- **DOCUMENTO FUENTE**:
━━━━━━━━

Bukowski: el hombre que se inventó a sí mismo
José Luis Trullo.- En los tiempos que corren, tan importante -e higiénico- resulta deconstruir los mitos oficiales como someter a implacable revisión los discursos que se presentan a sí mismos como antimíticos. Fatídicamente, acaban componiendo dos caras de la misma moneda.
Pensemos en el culto actual al antihéroe. El panteón literario de malditos y excluidos está, a día de hoy, tan colmatado como el oficial, e ingresar en el mismo requiere una similar acreditación de méritos, eso sí, negativos. Haber sido maltratado durante la infancia, alcohólico, homosexual o miembro de cualquier otra minoría, por ejemplo, tiene bonus. Si, además, el autor en cuestión ha sido rechazado por la crítica convencional, ninguneado por la Universidad, proscrito por las editoriales o perseguido por alguna razón por la ley (robo, estupro, incluso asesinato: todo vale, en este carnaval de la santidad inversa), ya se encuentra al borde mismo de la canonización. En eso consiste la beatería beat: los buenos somos… nosotros, los malos.

━━━━━━━━

- **TAREA BREVE A**:
Responde a partir del texto sobre Bukowski:
(i) ¿Qué conviene someter a implacable revisión, además de deconstruir los mitos oficiales?
(ii) ¿Con qué panteón se compara el de malditos y excluidos por lo colmatado que está?
(iii) ¿En qué consiste la "beatería beat"?
El texto y los registros son materiales independientes entre sí.

- **DATOS DEL EJERCICIO**:
━━━━━━━━

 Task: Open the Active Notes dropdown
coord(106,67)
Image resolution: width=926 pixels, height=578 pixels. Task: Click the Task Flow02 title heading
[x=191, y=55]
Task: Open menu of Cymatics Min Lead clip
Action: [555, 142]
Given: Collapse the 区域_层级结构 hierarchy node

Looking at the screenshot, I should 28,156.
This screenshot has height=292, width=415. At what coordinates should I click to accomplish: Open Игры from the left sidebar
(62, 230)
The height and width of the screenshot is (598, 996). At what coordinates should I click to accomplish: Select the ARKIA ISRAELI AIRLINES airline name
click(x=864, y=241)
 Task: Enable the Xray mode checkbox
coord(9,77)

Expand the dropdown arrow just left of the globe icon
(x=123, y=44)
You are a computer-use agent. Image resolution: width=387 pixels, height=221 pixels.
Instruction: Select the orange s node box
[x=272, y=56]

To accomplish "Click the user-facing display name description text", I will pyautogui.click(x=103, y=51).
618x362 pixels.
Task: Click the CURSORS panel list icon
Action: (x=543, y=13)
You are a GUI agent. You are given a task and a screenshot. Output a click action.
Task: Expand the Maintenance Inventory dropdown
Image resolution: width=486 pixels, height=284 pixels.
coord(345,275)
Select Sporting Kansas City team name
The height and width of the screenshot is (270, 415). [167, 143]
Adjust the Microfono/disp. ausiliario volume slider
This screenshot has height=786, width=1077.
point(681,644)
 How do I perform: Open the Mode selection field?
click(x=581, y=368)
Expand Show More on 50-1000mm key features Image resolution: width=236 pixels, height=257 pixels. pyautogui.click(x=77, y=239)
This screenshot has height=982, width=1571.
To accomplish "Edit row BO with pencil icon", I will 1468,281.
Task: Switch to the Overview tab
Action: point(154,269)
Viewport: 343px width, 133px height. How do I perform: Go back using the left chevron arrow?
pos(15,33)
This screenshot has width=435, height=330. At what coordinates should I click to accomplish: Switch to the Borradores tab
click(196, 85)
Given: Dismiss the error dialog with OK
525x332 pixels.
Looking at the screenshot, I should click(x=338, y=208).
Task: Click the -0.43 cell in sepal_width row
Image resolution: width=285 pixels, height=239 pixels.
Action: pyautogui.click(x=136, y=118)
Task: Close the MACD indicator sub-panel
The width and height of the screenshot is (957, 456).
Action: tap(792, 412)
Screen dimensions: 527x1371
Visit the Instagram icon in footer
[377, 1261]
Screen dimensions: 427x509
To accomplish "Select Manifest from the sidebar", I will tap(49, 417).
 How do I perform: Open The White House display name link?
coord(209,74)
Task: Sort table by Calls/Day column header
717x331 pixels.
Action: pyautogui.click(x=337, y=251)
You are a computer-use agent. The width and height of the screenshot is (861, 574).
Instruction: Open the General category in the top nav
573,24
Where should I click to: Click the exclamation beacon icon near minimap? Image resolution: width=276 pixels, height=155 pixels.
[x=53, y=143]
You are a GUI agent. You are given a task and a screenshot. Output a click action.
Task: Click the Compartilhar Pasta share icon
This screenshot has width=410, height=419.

━━━━━━━━

- **TAREA BREVE B**: Edita los registros desde la línea que contiene "Task: Close the MACD indicator sub-panel" hasta el final de los registros, ambos extremos incluidos, cambiando "Screen dimensions" por "Screen size" sin alterar nada más. Devuelve únicamente esas líneas.

- **RESPUESTA A**:
(i) Los discursos que se presentan a sí mismos como antimíticos.
(ii) Con el oficial.
(iii) En que los buenos somos… nosotros, los malos.

- **RESPUESTA B**:
Task: Close the MACD indicator sub-panel
The width and height of the screenshot is (957, 456).
Action: tap(792, 412)
Screen size: 527x1371
Visit the Instagram icon in footer
[377, 1261]
Screen size: 427x509
To accomplish "Select Manifest from the sidebar", I will tap(49, 417).
 How do I perform: Open The White House display name link?
coord(209,74)
Task: Sort table by Calls/Day column header
717x331 pixels.
Action: pyautogui.click(x=337, y=251)
You are a computer-use agent. The width and height of the screenshot is (861, 574).
Instruction: Open the General category in the top nav
573,24
Where should I click to: Click the exclamation beacon icon near minimap? Image resolution: width=276 pixels, height=155 pixels.
[x=53, y=143]
You are a GUI agent. You are given a task and a screenshot. Output a click action.
Task: Click the Compartilhar Pasta share icon
This screenshot has width=410, height=419.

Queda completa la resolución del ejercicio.